Exercise objective »
Reproduce only the part that opens with the line containing "Salle de démonstration (47, 719)" and closes with the line containing "New Orleans (454, 966)", substituting "Travel Guides" for "Travel Resources" and leaving everything else unchanged.

Data listing:
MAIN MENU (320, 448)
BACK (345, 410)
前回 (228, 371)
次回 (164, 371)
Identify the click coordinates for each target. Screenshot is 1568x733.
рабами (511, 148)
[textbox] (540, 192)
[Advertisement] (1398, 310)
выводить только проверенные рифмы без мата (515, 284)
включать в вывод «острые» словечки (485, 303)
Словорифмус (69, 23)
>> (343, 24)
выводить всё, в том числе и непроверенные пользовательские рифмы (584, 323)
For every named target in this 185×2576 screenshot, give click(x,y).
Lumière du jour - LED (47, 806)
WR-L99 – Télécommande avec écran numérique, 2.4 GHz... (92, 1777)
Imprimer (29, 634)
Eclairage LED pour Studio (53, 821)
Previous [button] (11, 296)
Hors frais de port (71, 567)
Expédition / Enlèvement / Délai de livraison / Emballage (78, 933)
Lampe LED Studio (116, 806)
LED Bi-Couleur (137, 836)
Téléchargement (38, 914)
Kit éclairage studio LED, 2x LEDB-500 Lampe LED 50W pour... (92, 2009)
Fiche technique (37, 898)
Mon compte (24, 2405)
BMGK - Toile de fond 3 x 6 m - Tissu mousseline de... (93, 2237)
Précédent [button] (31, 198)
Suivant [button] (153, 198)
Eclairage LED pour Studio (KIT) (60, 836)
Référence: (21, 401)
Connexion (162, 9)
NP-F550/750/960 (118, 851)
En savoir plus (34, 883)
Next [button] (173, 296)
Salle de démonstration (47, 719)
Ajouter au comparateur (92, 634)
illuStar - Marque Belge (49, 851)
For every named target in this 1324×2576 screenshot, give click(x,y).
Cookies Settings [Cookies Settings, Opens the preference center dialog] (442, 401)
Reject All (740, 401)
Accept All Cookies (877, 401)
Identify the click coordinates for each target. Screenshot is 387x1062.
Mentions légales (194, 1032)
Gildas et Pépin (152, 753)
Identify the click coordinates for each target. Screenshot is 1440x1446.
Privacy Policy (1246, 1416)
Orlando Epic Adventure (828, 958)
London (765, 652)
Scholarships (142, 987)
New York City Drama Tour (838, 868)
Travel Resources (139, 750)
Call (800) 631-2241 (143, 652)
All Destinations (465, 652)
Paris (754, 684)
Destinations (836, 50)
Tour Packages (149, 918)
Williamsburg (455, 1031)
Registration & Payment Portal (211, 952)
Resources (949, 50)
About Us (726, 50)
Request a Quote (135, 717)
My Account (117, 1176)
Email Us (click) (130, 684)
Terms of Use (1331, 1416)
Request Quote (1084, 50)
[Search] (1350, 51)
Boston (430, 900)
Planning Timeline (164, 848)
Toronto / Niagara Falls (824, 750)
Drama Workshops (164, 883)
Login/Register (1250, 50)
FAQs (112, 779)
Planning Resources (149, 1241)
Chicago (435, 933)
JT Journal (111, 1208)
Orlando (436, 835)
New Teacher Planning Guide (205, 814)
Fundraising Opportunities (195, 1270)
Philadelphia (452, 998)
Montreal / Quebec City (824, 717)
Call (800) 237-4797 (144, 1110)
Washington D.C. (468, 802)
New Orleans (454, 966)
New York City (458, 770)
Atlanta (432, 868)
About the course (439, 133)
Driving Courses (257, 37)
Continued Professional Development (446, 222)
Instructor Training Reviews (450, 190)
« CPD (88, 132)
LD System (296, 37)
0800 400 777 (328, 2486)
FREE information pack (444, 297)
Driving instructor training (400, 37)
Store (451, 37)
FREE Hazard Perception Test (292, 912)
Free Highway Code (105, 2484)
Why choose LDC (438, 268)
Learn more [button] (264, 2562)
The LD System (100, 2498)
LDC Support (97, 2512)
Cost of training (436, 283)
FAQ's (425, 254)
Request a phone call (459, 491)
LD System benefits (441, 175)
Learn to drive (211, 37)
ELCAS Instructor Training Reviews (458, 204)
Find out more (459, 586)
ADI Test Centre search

Correct answer »
Salle de démonstration (47, 719)
Ajouter au comparateur (92, 634)
illuStar - Marque Belge (49, 851)
For every named target in this 1324×2576 screenshot, give click(x,y).
Cookies Settings [Cookies Settings, Opens the preference center dialog] (442, 401)
Reject All (740, 401)
Accept All Cookies (877, 401)
Identify the click coordinates for each target. Screenshot is 387x1062.
Mentions légales (194, 1032)
Gildas et Pépin (152, 753)
Identify the click coordinates for each target. Screenshot is 1440x1446.
Privacy Policy (1246, 1416)
Orlando Epic Adventure (828, 958)
London (765, 652)
Scholarships (142, 987)
New York City Drama Tour (838, 868)
Travel Guides (139, 750)
Call (800) 631-2241 (143, 652)
All Destinations (465, 652)
Paris (754, 684)
Destinations (836, 50)
Tour Packages (149, 918)
Williamsburg (455, 1031)
Registration & Payment Portal (211, 952)
Resources (949, 50)
About Us (726, 50)
Request a Quote (135, 717)
My Account (117, 1176)
Email Us (click) (130, 684)
Terms of Use (1331, 1416)
Request Quote (1084, 50)
[Search] (1350, 51)
Boston (430, 900)
Planning Timeline (164, 848)
Toronto / Niagara Falls (824, 750)
Drama Workshops (164, 883)
Login/Register (1250, 50)
FAQs (112, 779)
Planning Resources (149, 1241)
Chicago (435, 933)
JT Journal (111, 1208)
Orlando (436, 835)
New Teacher Planning Guide (205, 814)
Fundraising Opportunities (195, 1270)
Philadelphia (452, 998)
Montreal / Quebec City (824, 717)
Call (800) 237-4797 (144, 1110)
Washington D.C. (468, 802)
New Orleans (454, 966)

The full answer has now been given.